青木 保憲『アメリ福音派の歴史――聖書信仰にみるアメリカ人のアイデンティティ』明石ライブラリー; 151, 東京: 明石書店, 2012年, p.354

〈引用〉
 1968年3月に起きた「ソンミ村事件」は、ベトナム反戦運動の拡大に大きな影響を与えた。この事件を伝えたのはテレビであり、新聞報道であった。無実の民間人が戦火に巻き込まれていく様子は、枯葉剤を散布する空軍の模様と共に、メディアを通じて人々に毎日届けられた。アメリカ国民はテレビ放送を通じて戦闘の悲惨さを実感し、アメリカのベトナム介入に対して、次第に疑問を持つようになっていった。教会指導者の道徳的反論戦もいくばくかの影響力を持っていたであろうが、やはりマスメディアの影響力の方が大きかったと言うことができる。
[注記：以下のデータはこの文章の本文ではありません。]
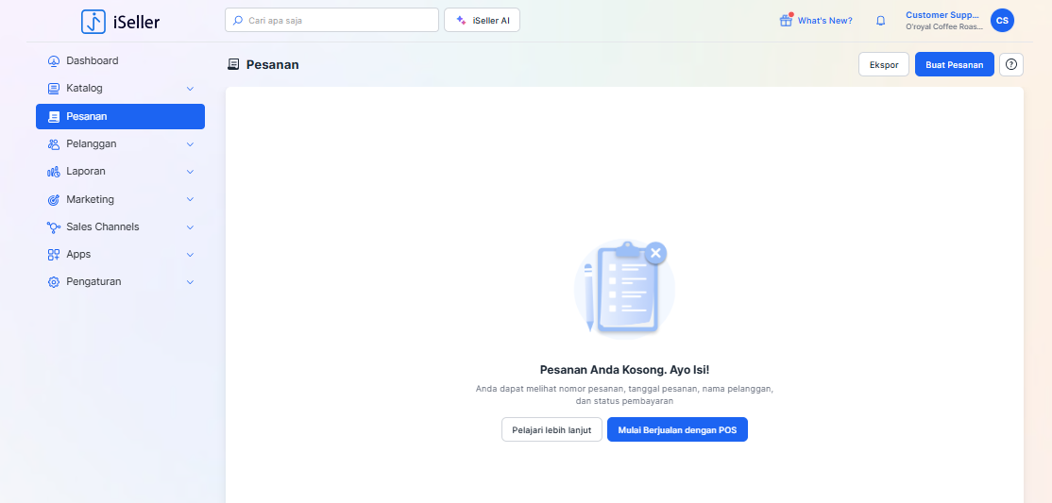Open the Dashboard menu item
The height and width of the screenshot is (503, 1052).
pyautogui.click(x=93, y=61)
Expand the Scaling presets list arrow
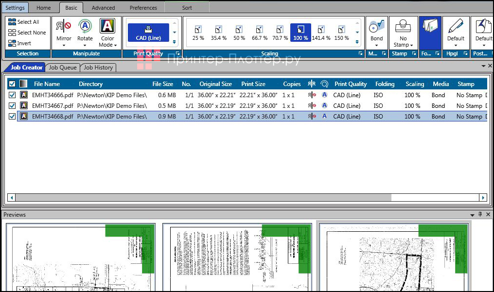 (357, 42)
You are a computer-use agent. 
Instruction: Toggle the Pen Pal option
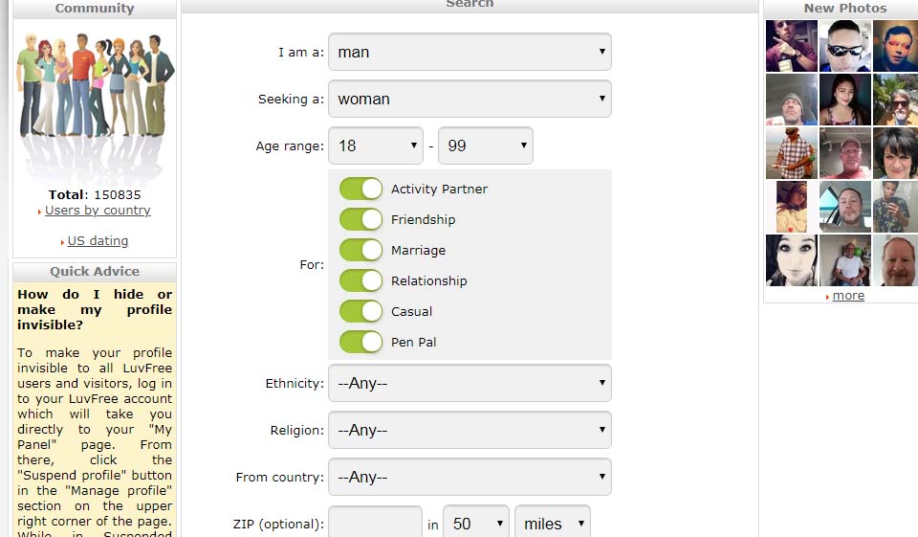coord(361,342)
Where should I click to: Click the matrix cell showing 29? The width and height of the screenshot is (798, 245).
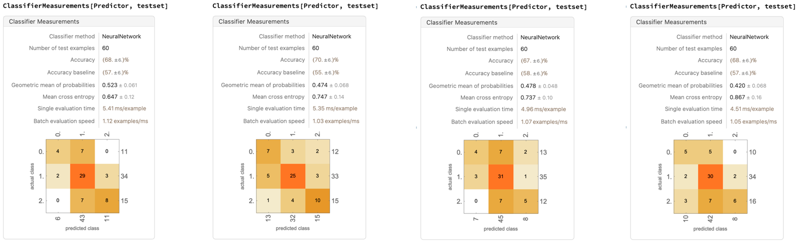click(82, 176)
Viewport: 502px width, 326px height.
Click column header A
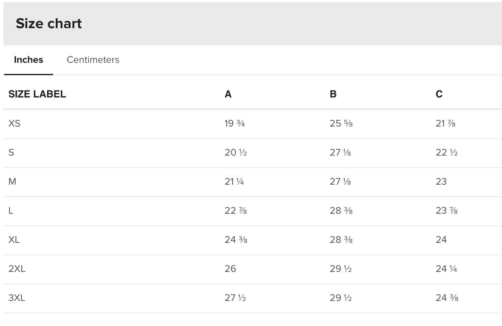pyautogui.click(x=228, y=94)
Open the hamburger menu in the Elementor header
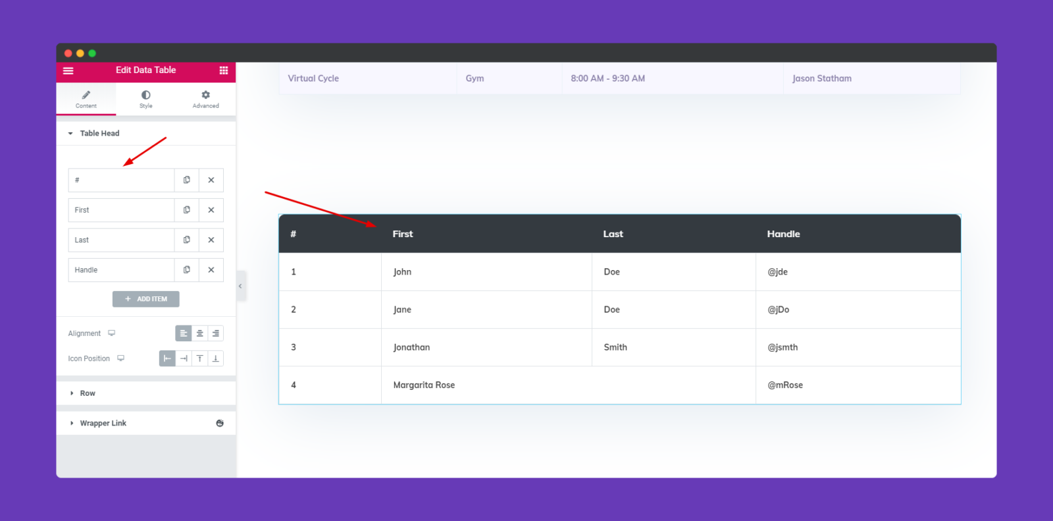Screen dimensions: 1053x521 pos(68,70)
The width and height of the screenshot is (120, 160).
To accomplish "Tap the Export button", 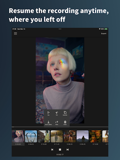I will (x=104, y=33).

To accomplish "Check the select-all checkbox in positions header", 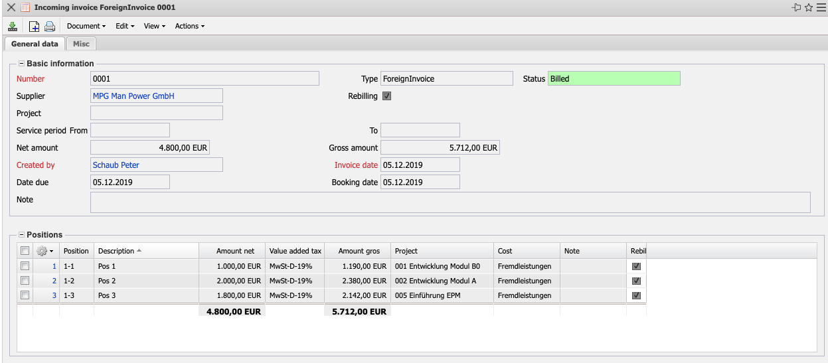I will point(25,251).
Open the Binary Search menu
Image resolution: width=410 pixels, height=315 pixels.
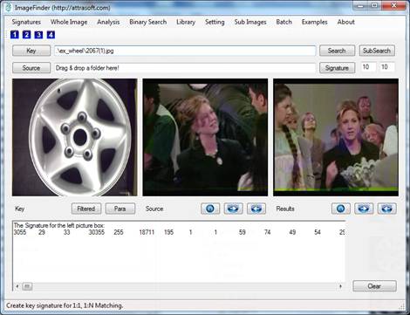point(148,22)
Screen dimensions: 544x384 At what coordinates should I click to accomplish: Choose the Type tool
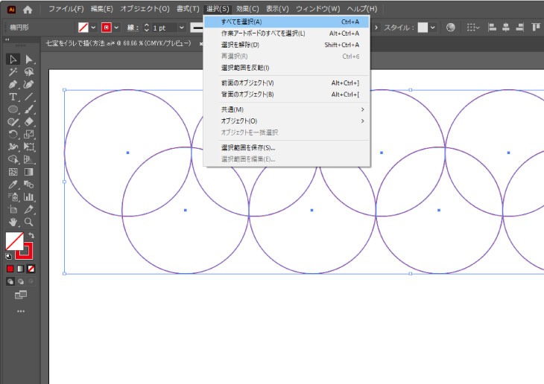(13, 97)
 メインライン諸教会の指導者たちは「結果としての」ベトナム反戦運動の拡大を、公民権運動から連なる教会の政治活動の成果と捉えた。一方、信徒たちは、結果ではなくその「過程」における教会の姿勢に違和感を抱くようになっていた。両者の意識に乖離が生まれていたことは確かである。そしてこの乖離は、コーベットが図らずも述べているように、「自分たちは預言者的な働きをしている」という自負が生み出したといっても過言ではない。信徒たちがお茶の間で戦争の悲惨さを追体験したということは、生活の中に「戦争」が入り込んできたということである。つまり人々は「肌で実感する」過程を通して、やっと戦争を体験できたということになる。一方、指導者たちはそのような「肌で実感する」過程を省いて、いきなり結果としての「戦争反対」を提示した。信徒たちからすると手触りのない、空虚な道徳論を説いているとしか感じられなかったであろう。
 この乖離現象を敏感に感じ取った福音派根本主義者たちは、カウンター・カルチャー時代から70年代後半にかけて、保守的な考え方へと彼らを導いていった。